Dias atrás, vereadores ouviram durante duas horas os argumentos de três secretários municipais sobre a impossibilidade de atender, num curto prazo, o pedido de pais e alunos da Apae (Associação de Pais e Amigos dos Excepcionais) para a melhoria do acesso à unidade da Rua Carmem Moura Santos, na região central. Claudio Rodrigues, de Obras, Nobuo Aoki Xiol, de Transportes, e Nilmar Cássia Ferreira, de Serviços Urbanos, disseram que planos existem, mas faltam recursos financeiros para atenuar os riscos de acidentes e facilitar a vida dos frequentadores que possuem mobilidade reduzida e/ou usam cadeiras de rodas.Três emendas federais foram destinadas em diferentes épocas para a entidade mogiana, mas o dinheiro não chega. Há projetos para as intervenções, mas não se sabe quando e “se” eles serão executados. Enquanto isso, a vida de quem frequenta a Apae é arriscada. Os alunos e as mães que os levam para as atividades continuam penando com o desnível da calçada quando chegam de carro ou ônibus. Nos dias de chuva, a situação de agrava. Basta um descuido, um escorregão para um acidente que, somente quem é mãe – as que sentem e sabem  mais -, pai, professor, médico e fisioterapeuta sabem o que significa na vida dos alunos.

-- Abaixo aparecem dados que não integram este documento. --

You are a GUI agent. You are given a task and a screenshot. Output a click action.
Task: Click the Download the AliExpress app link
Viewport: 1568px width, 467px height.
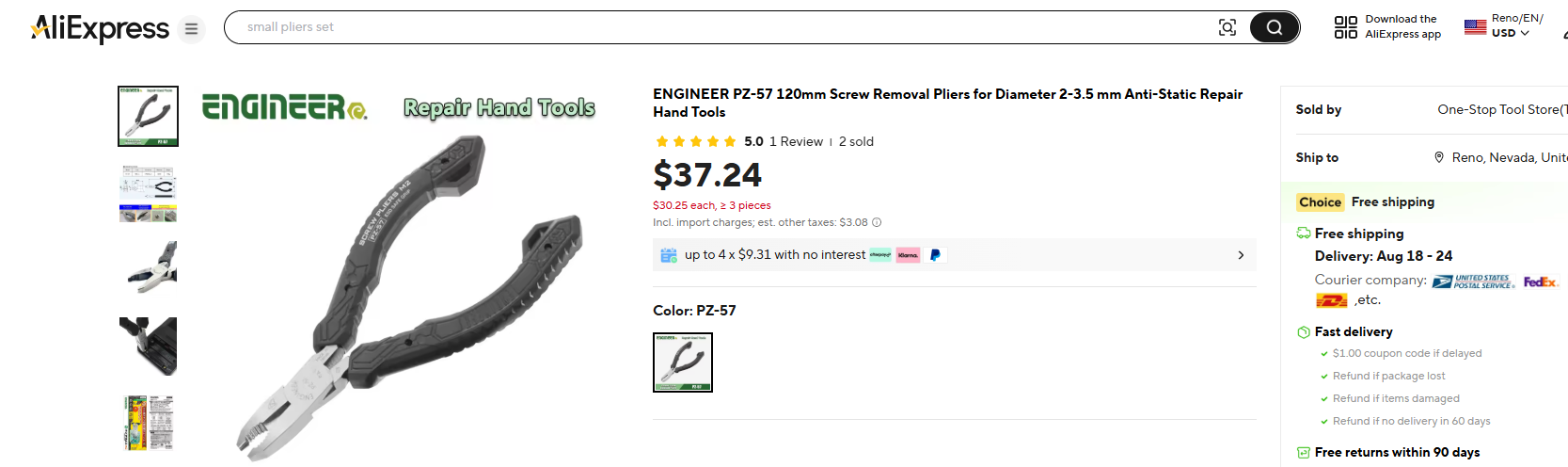1402,26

Essas pessoas vivem constantemente apreensivas com a possibilidade de uma queda que venha a prejudicar um trabalho lento que busca incluir uma parcela da população que, às vezes, se verá dependente da cadeira de rodas, da bengela, e etc. por toda a vida. Para essa população, e aí estão não apenas a pessoa deficiente, mas a mãe que o leva para aqui e ali, há armadilhas em todos os lugares, dentro de casa, na rua, na repartição pública, na escola. Mas, no acesso à Apae, o que é um desafio urbano, indigna mais. A Apae é a segunda casa dessas pessoas. É onde elas passam a maior parte da vida e já chegam intranqüilas, preocupadas com a altura da calçada.

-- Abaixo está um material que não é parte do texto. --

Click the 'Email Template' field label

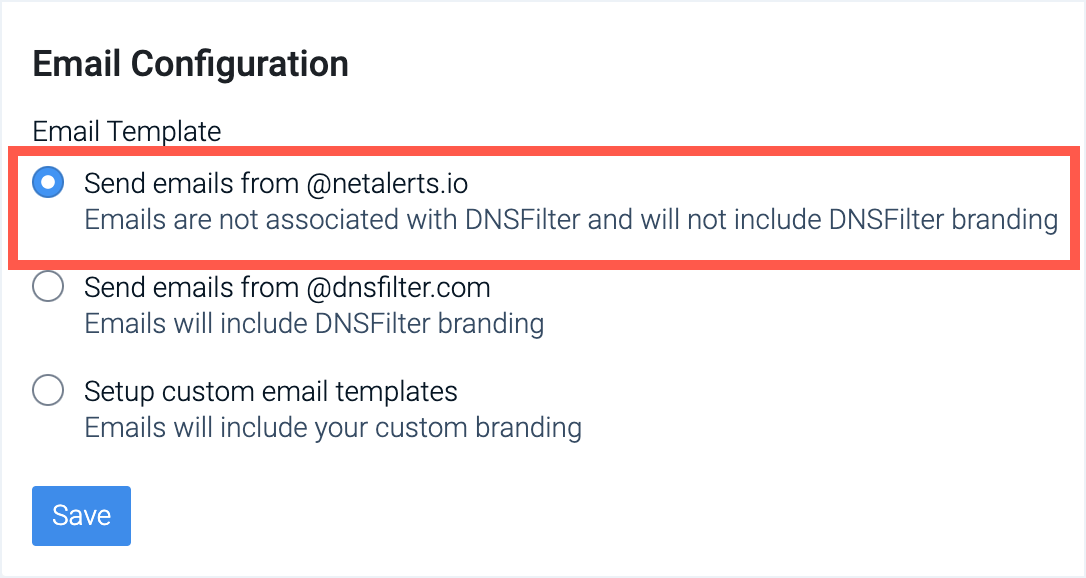(127, 131)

Os secretários descartaram qualquer possibilidade de atender ao pedido agora. A oito meses do final da gestão atual, o assunto deve ficar mesmo para o próximo prefeito, salvo se o pedido sensibilizar as pessoas certas. O problema não é novo. Vem e volta ao noticiário e, desta vez, num período pré-eleitoral quando assuntos espinhosos costumam a ganhar espaço na agenda do Legislativo. Não nos enganam: há um oportunismo nisso, mas como rechaçar a oportunidade de falar sobre um absurdo desses? É uma maneira de reverberar o que os organismos que atendem e lutam pelos direitos da pessoa deficiente fazem  o ano inteiro e não encontram reação de quem pode, sim, dar prioridade a esse clamor. Nada detém a vontade política.  A esperança é que o pedido da Apae não caia no esquecimento, depois dos votos apurados.